• _PROBLEM DESCRIPTION_
Please answer from the diabesity extract below: how many people worldwide does diabesity affect?

• _EXTRACT PROVIDED_
Segment Open

Scientists from Imperial College London have enhanced our understanding of the food-brain relationship by discovering a brain mechanism that drives our appetite for foods rich in glucose, which could lead to treatments for diabesity.

Obesity, insulin resistance, metabolic syndrome and type-2 diabetes have reached epidemic proportions, yet few people understand how closely they're related, and what causes them. Diabesity is a metabolic dysfunction that ranges from mild blood glucose imbalance to fully-fledged type-2 diabetes.


Intimate food-brain relationship

Diabesity accounts for between 65 and 85% of new cases of type-2 diabetes, and affects more than one billion people worldwide; including 60 million Europeans, and 100 million Americans.

For most people, neither dieting nor current pharmacological interventions are effective in achieving long-term weight reduction. Therefore, to prevent and treat diabesity we must develop approaches to modulate the ways in which the brain controls body weight.

Segment Closed

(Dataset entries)
Segment Open

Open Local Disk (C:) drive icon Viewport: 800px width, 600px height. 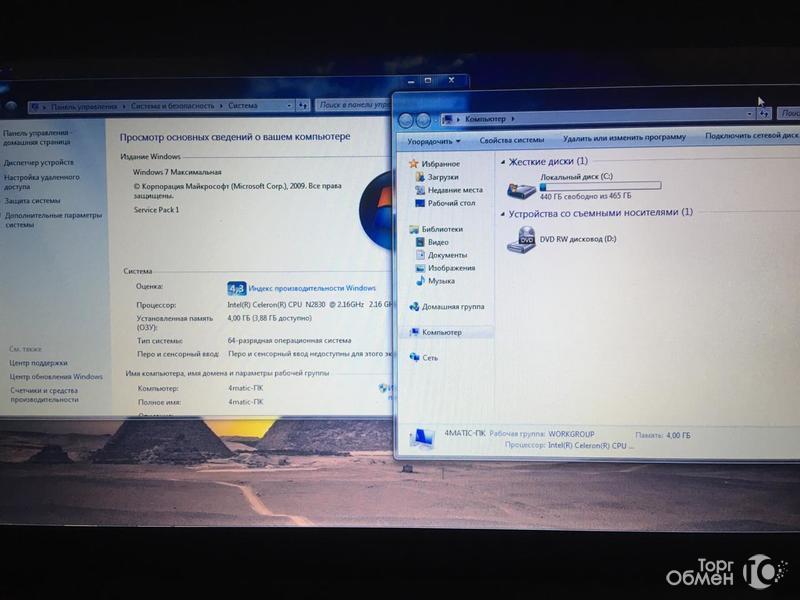click(521, 187)
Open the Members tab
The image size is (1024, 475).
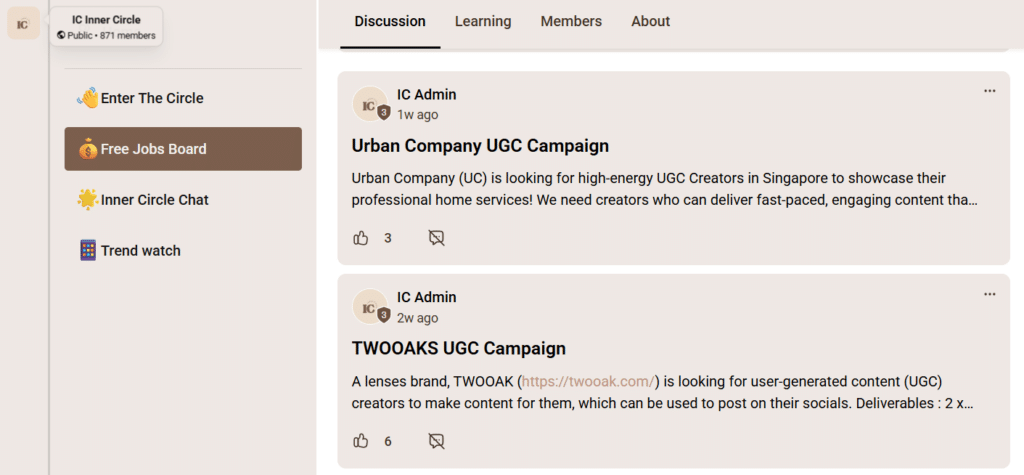tap(571, 21)
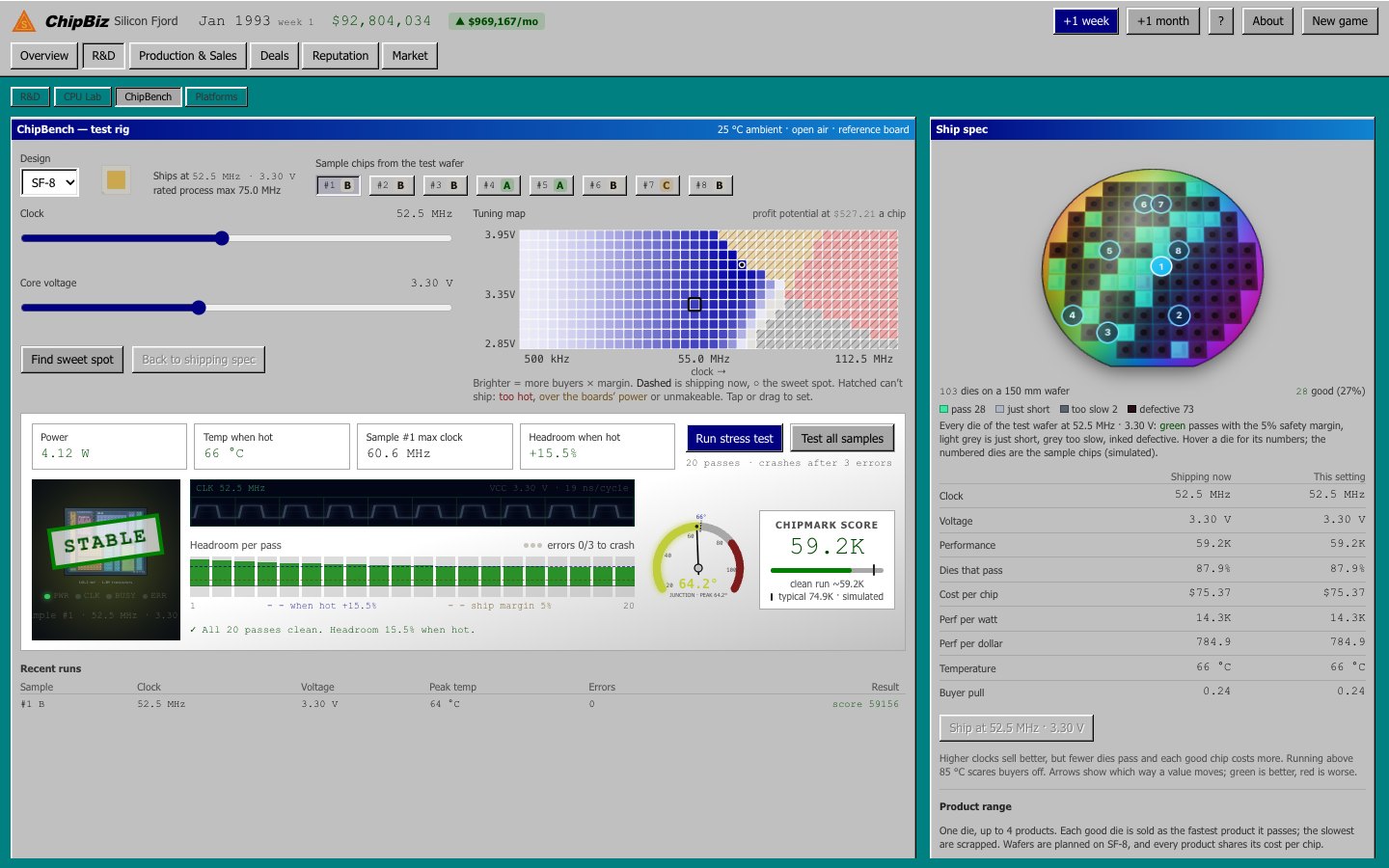Viewport: 1389px width, 868px height.
Task: Click the yellow SF-8 chip design swatch
Action: (116, 180)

Segment Closed

• _EXERCISE SOLUTION_
More than one billion people.